BRIEF —
Convert the entries between the lines containing "Select the Heathrow" and "Pick the High", inclusive, into a JSON list of strings with one string per line, leaving out blank lines.
— start of RECORDS PROVIDED —
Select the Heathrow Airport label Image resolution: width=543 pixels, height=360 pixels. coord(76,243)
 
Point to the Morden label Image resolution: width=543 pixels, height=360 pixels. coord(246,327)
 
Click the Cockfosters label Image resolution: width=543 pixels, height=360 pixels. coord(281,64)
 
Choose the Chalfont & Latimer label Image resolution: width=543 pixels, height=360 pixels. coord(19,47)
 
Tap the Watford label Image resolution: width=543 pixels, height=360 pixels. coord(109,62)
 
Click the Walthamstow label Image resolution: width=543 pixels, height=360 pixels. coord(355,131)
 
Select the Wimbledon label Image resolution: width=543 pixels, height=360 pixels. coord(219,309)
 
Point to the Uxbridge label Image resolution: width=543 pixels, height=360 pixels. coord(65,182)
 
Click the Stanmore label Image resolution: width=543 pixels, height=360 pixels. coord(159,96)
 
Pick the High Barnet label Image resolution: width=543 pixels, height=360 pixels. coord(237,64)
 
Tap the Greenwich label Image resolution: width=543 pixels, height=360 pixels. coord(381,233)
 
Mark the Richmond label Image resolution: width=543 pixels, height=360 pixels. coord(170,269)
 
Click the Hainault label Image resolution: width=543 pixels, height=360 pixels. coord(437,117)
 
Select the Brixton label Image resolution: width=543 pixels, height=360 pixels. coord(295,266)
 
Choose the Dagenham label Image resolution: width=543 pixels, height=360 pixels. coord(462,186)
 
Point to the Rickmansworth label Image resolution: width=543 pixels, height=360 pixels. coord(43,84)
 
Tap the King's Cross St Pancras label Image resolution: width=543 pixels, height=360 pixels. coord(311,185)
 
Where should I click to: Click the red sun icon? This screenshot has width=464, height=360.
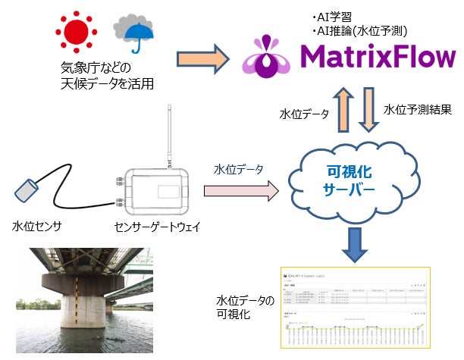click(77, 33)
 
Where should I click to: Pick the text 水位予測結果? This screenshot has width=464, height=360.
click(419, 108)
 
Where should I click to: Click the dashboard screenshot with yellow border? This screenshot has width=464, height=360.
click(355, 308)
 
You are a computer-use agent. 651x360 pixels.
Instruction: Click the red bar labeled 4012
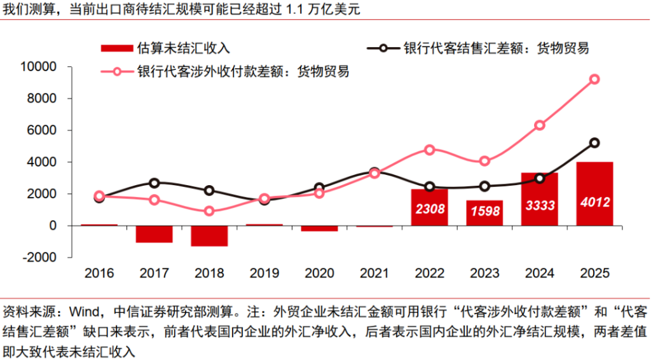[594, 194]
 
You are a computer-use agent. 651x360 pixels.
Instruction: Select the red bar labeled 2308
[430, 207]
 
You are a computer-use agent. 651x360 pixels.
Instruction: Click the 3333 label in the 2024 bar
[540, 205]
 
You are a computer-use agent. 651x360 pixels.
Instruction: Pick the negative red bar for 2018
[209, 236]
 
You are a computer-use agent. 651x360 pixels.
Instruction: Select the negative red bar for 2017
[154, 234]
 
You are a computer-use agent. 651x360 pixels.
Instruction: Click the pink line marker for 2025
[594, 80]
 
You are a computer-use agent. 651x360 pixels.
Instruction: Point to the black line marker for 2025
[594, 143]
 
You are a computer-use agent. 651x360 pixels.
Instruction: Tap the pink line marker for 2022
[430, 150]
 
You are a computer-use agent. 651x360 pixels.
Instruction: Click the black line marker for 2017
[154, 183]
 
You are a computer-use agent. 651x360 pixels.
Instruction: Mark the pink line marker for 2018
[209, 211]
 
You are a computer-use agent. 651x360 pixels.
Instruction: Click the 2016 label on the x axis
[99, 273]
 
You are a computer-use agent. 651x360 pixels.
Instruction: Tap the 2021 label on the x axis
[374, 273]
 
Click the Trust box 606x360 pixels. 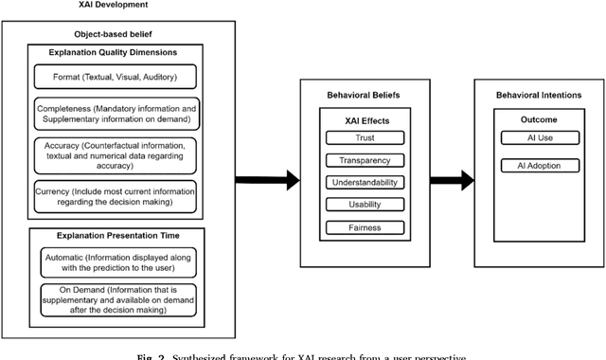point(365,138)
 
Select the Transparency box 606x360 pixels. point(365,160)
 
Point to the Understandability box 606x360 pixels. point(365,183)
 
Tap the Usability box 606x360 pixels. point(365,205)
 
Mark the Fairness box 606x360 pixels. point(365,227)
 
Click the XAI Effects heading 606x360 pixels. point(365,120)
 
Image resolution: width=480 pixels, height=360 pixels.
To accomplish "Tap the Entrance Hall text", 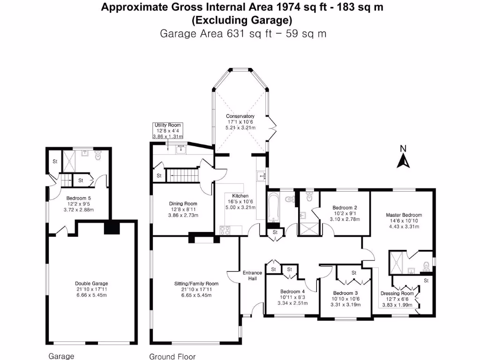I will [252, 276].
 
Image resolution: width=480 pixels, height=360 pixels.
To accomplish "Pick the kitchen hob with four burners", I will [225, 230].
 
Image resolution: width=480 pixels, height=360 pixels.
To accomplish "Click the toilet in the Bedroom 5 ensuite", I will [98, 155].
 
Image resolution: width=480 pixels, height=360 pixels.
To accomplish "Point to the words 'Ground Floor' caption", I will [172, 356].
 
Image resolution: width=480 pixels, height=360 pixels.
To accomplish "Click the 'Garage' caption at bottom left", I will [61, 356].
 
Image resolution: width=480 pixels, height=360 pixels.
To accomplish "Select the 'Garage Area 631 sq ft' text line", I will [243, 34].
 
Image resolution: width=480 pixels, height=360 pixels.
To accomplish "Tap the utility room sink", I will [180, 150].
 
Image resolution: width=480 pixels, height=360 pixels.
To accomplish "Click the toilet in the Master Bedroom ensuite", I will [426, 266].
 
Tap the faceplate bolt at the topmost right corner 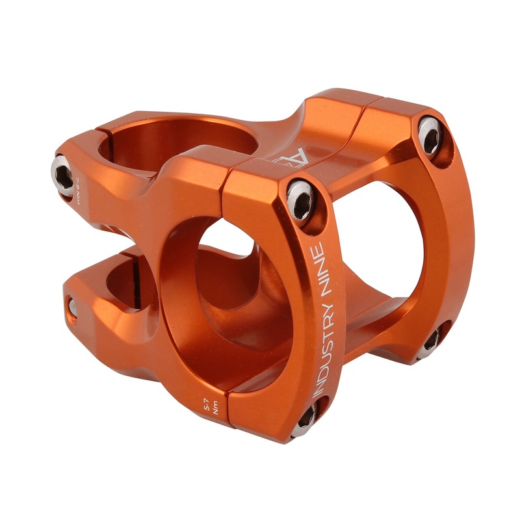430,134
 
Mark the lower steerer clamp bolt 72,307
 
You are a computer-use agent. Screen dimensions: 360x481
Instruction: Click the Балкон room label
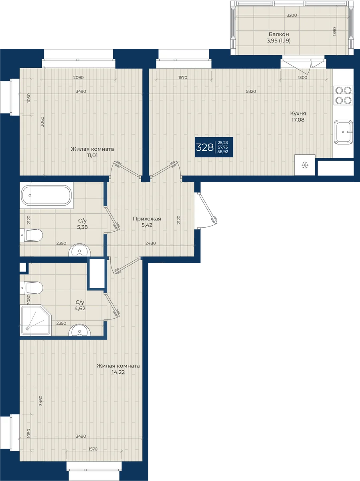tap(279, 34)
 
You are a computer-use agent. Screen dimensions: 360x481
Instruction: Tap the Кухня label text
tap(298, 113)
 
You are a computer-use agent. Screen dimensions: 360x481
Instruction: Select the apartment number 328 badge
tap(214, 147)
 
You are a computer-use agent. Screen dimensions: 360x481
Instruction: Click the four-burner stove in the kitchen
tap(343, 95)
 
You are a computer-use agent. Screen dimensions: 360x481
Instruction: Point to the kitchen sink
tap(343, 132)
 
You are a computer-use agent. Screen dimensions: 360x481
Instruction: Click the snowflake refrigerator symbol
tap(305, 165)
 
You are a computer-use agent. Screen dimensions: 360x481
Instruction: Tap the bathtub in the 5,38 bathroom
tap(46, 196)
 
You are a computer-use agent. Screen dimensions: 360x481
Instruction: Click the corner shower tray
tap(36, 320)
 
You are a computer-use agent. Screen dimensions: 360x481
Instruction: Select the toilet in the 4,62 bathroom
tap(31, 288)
— end of RECORDS PROVIDED —
— start of RECORDS PROVIDED —
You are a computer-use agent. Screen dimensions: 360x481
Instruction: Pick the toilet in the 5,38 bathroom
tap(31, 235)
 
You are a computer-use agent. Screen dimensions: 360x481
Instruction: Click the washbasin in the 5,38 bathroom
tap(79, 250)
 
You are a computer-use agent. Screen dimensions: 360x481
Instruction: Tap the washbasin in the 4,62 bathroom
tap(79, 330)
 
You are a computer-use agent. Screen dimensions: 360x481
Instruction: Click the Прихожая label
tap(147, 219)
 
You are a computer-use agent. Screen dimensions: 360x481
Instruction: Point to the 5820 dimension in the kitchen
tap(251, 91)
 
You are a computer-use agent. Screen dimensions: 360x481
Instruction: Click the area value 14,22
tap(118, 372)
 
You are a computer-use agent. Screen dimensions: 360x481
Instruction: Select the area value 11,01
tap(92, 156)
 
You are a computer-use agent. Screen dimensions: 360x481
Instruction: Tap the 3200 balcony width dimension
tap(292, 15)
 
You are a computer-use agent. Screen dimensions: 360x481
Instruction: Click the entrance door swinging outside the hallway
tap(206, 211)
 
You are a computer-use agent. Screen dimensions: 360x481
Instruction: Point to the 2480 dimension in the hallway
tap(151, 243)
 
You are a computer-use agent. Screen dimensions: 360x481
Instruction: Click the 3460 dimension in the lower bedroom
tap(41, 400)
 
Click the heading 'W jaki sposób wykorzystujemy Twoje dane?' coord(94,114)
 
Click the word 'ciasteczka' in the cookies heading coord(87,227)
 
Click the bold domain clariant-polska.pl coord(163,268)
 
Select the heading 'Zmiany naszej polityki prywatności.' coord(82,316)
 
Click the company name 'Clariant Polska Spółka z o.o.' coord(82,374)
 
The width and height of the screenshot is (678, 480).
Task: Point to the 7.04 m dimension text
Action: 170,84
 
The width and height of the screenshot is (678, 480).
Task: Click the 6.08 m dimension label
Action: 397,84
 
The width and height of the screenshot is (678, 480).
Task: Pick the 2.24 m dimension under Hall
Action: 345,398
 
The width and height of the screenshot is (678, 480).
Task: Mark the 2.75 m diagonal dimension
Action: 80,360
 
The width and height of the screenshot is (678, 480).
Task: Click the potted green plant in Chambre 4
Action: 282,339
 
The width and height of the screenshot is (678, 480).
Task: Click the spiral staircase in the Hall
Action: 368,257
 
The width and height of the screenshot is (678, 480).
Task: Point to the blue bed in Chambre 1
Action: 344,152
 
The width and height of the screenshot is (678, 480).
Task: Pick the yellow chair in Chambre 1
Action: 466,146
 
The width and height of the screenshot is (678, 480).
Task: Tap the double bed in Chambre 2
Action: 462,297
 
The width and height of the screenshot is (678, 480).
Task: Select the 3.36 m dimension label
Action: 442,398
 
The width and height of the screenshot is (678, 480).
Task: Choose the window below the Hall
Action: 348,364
— end of RECORDS PROVIDED —
— start of RECORDS PROVIDED —
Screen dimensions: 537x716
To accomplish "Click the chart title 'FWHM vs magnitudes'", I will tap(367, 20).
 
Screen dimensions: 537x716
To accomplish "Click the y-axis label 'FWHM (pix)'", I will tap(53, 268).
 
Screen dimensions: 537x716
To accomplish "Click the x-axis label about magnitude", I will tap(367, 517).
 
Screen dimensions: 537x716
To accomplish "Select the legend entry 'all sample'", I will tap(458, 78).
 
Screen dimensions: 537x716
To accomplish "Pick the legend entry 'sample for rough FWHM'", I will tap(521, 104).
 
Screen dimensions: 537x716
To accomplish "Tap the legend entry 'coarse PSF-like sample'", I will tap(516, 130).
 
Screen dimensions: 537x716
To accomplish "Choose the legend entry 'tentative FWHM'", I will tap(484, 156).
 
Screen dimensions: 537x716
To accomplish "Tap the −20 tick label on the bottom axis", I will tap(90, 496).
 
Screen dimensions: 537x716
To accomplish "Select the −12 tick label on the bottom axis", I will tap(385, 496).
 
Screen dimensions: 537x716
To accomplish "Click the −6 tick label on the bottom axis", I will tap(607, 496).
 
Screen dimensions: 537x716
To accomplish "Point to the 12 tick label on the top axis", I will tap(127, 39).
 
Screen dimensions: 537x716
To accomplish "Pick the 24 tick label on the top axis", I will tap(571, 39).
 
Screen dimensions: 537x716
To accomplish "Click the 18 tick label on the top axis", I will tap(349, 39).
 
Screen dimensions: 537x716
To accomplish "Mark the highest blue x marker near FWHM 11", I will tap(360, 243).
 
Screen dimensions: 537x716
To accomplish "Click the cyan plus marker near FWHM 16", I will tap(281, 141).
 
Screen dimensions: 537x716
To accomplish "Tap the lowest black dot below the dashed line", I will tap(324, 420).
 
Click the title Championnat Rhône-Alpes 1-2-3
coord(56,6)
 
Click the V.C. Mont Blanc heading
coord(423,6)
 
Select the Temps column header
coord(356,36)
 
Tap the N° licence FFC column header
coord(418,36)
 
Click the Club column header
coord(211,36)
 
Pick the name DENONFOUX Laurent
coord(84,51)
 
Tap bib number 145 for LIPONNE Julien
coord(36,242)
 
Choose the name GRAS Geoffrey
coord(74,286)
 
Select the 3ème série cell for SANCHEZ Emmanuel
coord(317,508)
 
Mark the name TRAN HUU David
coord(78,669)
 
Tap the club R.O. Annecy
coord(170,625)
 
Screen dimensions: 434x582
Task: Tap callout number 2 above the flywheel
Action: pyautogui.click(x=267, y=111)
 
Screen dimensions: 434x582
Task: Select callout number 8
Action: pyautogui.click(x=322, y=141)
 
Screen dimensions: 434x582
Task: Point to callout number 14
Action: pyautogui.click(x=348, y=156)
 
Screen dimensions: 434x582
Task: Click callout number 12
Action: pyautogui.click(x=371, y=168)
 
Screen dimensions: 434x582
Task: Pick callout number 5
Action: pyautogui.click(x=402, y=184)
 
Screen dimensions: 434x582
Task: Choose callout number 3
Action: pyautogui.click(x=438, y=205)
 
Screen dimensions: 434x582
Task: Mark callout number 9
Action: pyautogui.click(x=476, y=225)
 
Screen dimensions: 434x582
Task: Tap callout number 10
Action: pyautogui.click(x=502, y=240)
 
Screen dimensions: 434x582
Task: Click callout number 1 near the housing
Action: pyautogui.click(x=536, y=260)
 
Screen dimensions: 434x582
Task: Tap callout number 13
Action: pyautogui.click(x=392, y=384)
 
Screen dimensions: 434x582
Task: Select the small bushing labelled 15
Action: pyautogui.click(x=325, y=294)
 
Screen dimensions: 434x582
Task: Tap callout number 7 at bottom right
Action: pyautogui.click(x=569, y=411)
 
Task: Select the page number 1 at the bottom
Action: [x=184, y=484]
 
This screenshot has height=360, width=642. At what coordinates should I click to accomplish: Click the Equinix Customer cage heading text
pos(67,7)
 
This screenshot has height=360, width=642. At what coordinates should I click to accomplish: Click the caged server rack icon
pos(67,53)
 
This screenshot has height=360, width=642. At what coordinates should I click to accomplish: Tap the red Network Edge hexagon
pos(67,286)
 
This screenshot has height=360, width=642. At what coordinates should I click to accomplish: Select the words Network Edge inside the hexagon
— end of RECORDS PROVIDED —
TASK OUTPUT —
[
  "Select the Heathrow Airport label Image resolution: width=543 pixels, height=360 pixels. coord(76,243)",
  "Point to the Morden label Image resolution: width=543 pixels, height=360 pixels. coord(246,327)",
  "Click the Cockfosters label Image resolution: width=543 pixels, height=360 pixels. coord(281,64)",
  "Choose the Chalfont & Latimer label Image resolution: width=543 pixels, height=360 pixels. coord(19,47)",
  "Tap the Watford label Image resolution: width=543 pixels, height=360 pixels. coord(109,62)",
  "Click the Walthamstow label Image resolution: width=543 pixels, height=360 pixels. coord(355,131)",
  "Select the Wimbledon label Image resolution: width=543 pixels, height=360 pixels. coord(219,309)",
  "Point to the Uxbridge label Image resolution: width=543 pixels, height=360 pixels. coord(65,182)",
  "Click the Stanmore label Image resolution: width=543 pixels, height=360 pixels. coord(159,96)",
  "Pick the High Barnet label Image resolution: width=543 pixels, height=360 pixels. coord(237,64)"
]